Duxbury's research, which was published in the Journal of Quantitative Criminology and is being presented Saturday in Montreal, analysed transactions involving opioids in dark net marketplaces between 57 sellers and 706 buyers. It found that first-time buyers, who made up 82 percent of users during the six months they conducted the study, valued trustworthiness of a seller—whether or not they had good reviews and scores, according to the authors' methodology—more than how low their prices were.
Though it wouldn't work for the smaller number of dedicated return buyers, the researchers' solution would be to flood a seller's page with bad reviews and scores so that inexperienced buyers won't know where to go and who to trust. According to the paper, "the most effective way to curb Tor network drug trafficking may be to simply target emerging vendors' reputation. For example, law enforcement may be able to make a few small transactions with emerging vendors and give negative evaluations."
"It's a low-investment effort to do something like that, and it stops the markets from growing in the first place," said Duxbury.
The study found that only 18 percent of buyers returned to the marketplace for a second purchase, and once they found a seller they trusted, only 30 percent shopped around. This creates a solid internal network of established buyers and sellers that can be difficult to disrupt.
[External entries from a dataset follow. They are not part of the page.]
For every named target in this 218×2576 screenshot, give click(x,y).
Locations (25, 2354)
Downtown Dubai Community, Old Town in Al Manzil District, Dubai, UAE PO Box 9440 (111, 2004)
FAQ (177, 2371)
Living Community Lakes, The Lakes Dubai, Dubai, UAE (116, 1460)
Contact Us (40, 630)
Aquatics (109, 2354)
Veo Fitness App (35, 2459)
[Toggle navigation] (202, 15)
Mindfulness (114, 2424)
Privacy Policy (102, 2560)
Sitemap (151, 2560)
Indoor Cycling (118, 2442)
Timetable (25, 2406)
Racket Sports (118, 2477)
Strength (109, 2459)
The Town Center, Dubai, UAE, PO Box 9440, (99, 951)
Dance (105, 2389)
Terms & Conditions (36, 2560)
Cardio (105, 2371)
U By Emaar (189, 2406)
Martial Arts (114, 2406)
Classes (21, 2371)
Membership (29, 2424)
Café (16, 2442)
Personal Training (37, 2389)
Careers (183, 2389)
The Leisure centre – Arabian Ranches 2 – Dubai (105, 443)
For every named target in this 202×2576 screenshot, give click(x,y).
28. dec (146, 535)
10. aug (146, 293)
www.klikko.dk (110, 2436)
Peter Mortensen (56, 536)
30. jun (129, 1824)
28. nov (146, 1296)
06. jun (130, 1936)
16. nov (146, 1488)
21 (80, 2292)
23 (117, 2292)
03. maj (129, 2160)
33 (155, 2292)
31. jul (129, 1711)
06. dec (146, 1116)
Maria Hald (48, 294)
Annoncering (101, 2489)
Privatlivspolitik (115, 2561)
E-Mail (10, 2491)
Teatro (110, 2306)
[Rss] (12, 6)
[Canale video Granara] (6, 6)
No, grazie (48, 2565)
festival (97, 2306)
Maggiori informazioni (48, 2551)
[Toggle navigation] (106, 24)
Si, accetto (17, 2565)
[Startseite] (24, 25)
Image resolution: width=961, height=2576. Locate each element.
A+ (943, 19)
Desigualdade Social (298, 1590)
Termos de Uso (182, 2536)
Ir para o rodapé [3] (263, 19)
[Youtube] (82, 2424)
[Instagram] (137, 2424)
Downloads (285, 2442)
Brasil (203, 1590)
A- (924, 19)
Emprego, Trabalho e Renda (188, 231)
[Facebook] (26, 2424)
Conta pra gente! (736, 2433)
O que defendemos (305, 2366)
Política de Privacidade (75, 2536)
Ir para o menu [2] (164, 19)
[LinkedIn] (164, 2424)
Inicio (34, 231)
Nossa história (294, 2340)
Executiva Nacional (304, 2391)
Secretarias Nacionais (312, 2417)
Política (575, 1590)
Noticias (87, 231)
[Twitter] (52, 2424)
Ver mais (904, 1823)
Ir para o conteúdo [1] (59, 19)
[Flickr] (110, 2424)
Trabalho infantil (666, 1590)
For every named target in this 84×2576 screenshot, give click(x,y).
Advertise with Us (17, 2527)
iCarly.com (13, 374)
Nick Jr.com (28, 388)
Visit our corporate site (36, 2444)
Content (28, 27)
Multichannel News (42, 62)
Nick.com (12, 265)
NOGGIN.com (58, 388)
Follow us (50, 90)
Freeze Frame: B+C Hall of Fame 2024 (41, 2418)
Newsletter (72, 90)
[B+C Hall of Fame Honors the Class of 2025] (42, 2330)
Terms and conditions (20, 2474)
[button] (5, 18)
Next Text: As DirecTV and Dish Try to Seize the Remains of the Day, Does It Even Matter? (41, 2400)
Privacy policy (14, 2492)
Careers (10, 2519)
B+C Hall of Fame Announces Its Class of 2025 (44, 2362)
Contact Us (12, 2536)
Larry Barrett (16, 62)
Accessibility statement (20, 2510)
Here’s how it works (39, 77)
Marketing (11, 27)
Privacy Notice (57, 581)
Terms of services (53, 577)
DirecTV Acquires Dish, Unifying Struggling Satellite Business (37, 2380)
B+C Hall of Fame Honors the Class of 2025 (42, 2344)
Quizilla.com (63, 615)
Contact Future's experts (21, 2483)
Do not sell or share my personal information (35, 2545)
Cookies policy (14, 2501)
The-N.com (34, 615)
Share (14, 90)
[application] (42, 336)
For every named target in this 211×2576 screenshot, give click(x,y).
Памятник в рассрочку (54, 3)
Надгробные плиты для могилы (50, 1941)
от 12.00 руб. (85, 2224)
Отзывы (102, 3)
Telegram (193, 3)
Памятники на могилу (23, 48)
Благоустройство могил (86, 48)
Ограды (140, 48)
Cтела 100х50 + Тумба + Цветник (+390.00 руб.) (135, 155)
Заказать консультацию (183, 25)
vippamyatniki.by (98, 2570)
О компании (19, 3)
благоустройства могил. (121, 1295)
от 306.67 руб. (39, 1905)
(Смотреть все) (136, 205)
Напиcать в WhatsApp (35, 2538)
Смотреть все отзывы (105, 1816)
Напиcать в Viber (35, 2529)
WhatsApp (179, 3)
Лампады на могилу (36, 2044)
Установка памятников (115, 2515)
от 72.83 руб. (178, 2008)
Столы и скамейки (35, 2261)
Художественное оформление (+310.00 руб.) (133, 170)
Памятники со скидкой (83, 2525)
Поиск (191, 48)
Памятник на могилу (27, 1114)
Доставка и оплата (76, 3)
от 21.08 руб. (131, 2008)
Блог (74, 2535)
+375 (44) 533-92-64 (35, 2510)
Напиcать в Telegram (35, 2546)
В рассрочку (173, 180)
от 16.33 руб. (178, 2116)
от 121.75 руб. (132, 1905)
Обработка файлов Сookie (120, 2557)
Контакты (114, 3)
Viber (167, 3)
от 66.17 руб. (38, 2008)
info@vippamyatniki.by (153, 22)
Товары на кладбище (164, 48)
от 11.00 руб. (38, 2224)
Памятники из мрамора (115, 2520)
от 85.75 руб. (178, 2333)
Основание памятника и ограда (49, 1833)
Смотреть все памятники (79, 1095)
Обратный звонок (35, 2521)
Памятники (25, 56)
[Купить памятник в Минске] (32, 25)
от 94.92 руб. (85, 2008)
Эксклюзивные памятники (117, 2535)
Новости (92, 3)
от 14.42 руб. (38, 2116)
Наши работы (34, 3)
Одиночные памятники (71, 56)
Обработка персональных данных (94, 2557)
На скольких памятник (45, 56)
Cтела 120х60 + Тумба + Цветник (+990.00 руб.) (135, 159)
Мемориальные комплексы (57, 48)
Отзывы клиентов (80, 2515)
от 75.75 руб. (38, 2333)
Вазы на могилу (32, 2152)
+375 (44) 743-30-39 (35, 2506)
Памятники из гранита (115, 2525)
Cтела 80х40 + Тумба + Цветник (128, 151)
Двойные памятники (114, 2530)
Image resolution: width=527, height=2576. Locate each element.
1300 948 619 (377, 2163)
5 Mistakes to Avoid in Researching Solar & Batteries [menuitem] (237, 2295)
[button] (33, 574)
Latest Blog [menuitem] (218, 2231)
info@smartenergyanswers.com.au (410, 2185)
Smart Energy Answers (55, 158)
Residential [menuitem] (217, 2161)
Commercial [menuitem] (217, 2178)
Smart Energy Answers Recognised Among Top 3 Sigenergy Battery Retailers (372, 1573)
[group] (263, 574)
The other problem, according to Duxbury, is that the marketplaces don't operate as separate entities, but as a growing interconnected network of sites. As opposed to a traditional drug trade, dark net marketplaces are less reliant on the connections of individual sellers, and are less affected by law enforcement takedowns, Duxbury said.
"In regular drug trade, there are key players that resources and connections are routed through. If you can take out those key players, you can really hinder the market," he said. "But what we're seeing here, there's just a ton of other key players that can fill the void. So it doesn't actually inhibit the activity that much."